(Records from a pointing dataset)
---+---

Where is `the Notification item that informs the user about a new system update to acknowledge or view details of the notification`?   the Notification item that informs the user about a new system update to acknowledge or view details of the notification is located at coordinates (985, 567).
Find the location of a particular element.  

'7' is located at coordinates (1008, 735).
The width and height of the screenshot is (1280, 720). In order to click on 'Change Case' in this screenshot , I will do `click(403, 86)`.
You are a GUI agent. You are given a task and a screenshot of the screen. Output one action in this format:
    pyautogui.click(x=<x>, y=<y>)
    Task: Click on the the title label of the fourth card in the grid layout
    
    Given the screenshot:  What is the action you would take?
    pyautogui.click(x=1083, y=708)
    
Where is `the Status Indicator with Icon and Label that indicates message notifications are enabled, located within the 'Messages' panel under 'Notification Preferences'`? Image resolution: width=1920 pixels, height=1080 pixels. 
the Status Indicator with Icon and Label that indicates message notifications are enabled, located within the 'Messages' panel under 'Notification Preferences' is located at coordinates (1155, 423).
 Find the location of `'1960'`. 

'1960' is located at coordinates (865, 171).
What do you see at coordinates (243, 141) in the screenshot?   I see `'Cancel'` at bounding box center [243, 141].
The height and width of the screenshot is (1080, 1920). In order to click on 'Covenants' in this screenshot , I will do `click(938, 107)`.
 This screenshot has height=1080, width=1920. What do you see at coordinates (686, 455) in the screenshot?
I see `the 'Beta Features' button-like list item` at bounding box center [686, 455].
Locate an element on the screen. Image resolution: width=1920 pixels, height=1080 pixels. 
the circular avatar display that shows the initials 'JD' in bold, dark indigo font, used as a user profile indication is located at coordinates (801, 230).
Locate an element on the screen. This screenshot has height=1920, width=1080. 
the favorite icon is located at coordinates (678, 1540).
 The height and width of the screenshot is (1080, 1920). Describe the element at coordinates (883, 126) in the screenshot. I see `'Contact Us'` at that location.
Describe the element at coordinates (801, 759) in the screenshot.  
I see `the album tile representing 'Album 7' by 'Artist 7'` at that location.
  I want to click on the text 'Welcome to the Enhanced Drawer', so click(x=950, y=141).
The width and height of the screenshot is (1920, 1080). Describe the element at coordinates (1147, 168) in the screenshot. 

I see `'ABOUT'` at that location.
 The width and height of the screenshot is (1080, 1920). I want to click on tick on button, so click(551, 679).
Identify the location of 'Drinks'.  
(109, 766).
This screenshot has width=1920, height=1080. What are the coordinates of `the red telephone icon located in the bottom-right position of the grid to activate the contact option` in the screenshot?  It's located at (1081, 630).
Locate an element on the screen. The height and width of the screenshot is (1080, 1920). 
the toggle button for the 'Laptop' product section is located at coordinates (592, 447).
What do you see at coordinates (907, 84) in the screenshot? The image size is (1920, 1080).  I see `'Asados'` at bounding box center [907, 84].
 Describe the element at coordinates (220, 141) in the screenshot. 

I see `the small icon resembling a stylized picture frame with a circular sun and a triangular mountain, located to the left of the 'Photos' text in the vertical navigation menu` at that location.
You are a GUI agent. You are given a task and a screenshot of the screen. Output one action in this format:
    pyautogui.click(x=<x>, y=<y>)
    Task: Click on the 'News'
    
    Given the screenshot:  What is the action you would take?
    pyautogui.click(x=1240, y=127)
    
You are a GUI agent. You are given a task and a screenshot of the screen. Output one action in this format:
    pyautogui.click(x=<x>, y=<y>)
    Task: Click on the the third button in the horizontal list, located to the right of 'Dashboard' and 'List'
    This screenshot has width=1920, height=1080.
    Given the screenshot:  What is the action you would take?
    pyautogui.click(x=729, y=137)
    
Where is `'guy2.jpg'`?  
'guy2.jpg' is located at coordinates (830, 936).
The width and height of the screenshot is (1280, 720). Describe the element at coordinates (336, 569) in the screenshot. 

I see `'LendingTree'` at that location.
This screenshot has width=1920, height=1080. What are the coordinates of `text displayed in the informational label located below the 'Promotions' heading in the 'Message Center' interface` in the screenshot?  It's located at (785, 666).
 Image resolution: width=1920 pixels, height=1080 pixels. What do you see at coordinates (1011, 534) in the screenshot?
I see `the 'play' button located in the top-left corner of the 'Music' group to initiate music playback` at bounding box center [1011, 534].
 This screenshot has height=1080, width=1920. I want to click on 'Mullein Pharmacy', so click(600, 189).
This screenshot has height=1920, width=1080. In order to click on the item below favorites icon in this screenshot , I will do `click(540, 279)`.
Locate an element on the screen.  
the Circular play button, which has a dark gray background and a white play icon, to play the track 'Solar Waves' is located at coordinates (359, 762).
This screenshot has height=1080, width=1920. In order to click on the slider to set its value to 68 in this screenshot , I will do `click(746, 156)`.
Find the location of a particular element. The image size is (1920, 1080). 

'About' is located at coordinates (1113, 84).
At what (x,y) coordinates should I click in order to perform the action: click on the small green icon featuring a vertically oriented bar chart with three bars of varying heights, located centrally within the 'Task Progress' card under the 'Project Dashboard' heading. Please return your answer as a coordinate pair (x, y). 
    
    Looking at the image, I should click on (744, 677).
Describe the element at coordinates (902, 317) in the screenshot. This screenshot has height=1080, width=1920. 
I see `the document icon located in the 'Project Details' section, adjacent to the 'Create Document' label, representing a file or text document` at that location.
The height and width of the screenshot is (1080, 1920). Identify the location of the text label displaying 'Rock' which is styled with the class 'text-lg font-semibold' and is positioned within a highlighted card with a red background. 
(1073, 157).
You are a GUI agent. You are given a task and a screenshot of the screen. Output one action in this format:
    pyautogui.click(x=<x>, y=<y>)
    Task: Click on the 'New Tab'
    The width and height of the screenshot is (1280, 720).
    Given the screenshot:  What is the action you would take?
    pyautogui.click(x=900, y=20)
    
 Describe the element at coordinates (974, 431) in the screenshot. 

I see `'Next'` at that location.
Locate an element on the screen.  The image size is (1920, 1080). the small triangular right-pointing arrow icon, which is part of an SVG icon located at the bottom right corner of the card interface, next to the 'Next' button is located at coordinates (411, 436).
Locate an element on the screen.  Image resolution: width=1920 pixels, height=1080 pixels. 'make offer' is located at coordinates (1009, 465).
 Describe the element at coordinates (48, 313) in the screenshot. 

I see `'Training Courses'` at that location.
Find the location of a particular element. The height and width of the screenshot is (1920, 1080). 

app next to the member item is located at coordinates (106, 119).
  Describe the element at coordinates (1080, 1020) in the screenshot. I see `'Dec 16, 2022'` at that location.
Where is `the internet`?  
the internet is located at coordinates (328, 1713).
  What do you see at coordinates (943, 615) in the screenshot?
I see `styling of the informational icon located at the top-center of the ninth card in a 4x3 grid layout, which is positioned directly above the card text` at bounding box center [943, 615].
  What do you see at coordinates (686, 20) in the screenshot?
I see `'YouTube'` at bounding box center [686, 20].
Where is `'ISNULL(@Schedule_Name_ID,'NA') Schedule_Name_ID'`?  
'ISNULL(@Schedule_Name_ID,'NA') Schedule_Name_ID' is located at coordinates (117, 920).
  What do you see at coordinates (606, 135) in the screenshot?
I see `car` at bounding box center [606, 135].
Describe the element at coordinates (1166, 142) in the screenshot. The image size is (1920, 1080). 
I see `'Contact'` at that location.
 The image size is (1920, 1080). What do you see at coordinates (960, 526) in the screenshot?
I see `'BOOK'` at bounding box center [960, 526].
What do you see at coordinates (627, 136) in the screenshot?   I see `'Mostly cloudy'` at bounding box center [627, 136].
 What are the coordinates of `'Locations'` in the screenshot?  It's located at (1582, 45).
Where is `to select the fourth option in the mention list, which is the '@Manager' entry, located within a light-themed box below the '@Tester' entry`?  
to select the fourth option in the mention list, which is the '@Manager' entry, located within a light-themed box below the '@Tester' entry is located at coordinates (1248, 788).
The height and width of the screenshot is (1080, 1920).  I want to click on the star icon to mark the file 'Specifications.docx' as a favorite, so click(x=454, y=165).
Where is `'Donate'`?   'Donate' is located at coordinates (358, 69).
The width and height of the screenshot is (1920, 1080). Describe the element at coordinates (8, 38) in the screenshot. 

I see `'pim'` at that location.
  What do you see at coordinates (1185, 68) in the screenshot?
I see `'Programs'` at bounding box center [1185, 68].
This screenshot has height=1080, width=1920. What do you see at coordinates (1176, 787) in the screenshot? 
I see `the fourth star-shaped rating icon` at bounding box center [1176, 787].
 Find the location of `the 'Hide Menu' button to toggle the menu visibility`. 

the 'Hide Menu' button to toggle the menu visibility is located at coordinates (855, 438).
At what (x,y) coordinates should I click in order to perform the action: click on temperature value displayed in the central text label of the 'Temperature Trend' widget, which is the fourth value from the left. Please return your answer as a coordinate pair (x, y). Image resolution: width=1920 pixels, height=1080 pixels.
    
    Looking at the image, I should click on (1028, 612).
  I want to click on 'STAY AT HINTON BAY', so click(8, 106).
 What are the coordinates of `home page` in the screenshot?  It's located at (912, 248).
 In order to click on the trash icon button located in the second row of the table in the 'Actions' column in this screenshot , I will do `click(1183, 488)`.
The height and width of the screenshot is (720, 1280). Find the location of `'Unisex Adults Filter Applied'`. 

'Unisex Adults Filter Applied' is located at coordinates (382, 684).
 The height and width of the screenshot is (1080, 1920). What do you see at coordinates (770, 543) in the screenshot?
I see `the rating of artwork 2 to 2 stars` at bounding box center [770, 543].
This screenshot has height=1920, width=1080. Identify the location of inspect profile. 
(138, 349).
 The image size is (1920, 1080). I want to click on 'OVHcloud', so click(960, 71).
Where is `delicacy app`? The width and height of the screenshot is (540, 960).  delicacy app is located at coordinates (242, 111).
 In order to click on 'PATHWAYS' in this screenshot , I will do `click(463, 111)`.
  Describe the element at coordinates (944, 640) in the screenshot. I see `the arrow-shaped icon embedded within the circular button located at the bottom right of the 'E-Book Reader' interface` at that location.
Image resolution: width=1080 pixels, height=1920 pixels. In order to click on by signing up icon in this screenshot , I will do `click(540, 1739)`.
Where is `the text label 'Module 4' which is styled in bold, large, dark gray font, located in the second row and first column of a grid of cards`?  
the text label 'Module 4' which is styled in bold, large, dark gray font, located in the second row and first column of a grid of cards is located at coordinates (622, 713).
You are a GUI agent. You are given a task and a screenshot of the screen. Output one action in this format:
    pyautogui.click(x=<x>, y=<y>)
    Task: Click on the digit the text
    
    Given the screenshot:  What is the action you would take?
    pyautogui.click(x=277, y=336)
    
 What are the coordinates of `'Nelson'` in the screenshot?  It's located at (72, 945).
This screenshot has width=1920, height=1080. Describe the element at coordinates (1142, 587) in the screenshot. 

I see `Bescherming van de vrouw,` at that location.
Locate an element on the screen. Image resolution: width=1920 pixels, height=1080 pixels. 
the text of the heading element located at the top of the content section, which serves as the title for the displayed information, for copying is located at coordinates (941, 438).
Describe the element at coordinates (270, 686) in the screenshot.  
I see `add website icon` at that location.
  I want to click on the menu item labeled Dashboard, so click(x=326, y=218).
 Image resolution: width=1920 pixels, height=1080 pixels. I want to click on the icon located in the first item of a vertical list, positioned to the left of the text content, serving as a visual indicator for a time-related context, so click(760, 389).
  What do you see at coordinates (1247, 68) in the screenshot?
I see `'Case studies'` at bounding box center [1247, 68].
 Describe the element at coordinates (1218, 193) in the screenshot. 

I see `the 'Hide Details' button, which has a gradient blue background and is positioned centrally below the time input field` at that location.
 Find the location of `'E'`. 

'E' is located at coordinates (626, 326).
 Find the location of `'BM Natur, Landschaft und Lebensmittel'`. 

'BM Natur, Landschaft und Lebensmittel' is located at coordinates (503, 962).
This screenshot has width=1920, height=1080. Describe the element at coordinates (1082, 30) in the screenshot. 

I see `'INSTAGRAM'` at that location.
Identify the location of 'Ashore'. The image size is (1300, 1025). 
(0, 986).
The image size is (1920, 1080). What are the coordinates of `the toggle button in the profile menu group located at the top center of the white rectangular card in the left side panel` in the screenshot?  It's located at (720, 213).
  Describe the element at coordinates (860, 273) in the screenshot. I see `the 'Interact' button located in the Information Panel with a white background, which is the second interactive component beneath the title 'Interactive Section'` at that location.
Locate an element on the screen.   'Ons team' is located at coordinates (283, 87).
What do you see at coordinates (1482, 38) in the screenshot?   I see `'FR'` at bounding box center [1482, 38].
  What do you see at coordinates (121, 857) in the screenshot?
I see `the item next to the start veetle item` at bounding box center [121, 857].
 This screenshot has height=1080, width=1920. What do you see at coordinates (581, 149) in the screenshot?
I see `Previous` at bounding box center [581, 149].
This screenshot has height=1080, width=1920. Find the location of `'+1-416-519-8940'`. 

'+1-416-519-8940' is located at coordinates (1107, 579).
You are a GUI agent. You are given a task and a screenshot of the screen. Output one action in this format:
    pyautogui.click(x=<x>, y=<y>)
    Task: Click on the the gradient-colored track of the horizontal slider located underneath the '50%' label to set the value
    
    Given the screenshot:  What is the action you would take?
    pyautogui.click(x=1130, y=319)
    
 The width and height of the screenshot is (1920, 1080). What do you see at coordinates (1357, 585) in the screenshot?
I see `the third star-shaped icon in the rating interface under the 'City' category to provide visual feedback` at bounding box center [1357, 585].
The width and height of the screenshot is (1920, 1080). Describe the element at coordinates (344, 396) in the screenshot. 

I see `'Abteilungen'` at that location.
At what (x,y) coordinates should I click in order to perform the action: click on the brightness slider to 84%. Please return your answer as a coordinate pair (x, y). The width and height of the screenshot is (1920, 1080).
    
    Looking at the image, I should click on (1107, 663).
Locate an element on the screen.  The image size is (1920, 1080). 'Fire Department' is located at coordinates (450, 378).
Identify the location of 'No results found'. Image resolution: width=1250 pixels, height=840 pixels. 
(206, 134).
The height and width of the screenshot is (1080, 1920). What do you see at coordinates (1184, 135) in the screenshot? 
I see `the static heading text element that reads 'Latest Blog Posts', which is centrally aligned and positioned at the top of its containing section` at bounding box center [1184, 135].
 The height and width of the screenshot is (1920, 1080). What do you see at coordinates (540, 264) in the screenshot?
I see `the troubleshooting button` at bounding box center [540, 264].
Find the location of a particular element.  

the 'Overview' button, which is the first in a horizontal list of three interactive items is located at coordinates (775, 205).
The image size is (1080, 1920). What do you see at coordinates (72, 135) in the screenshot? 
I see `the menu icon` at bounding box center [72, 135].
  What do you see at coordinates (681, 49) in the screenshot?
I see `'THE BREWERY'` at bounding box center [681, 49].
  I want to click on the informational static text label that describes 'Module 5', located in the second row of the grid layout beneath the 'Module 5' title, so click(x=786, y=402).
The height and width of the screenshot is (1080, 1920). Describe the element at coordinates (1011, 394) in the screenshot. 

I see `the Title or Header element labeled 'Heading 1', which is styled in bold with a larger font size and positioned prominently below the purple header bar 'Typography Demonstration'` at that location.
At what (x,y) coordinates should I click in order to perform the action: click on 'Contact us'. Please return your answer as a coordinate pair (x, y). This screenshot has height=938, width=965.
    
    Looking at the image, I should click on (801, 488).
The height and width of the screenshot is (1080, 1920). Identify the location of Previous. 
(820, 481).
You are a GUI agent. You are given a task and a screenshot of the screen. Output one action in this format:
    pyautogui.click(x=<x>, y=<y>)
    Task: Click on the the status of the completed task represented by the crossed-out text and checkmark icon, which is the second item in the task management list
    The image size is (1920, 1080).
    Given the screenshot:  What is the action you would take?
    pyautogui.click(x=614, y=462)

---+---

▶ REQUIREMENT: Rewrite the lines starting at the one that contains "location of Previous." and ending at the one that contains "(820, 481).", switching "Previous" to "Next" and leaving everything else as it is.

▶ OUTPUT FOR THIS EXERCISE:
The height and width of the screenshot is (1080, 1920). Identify the location of Next. 
(820, 481).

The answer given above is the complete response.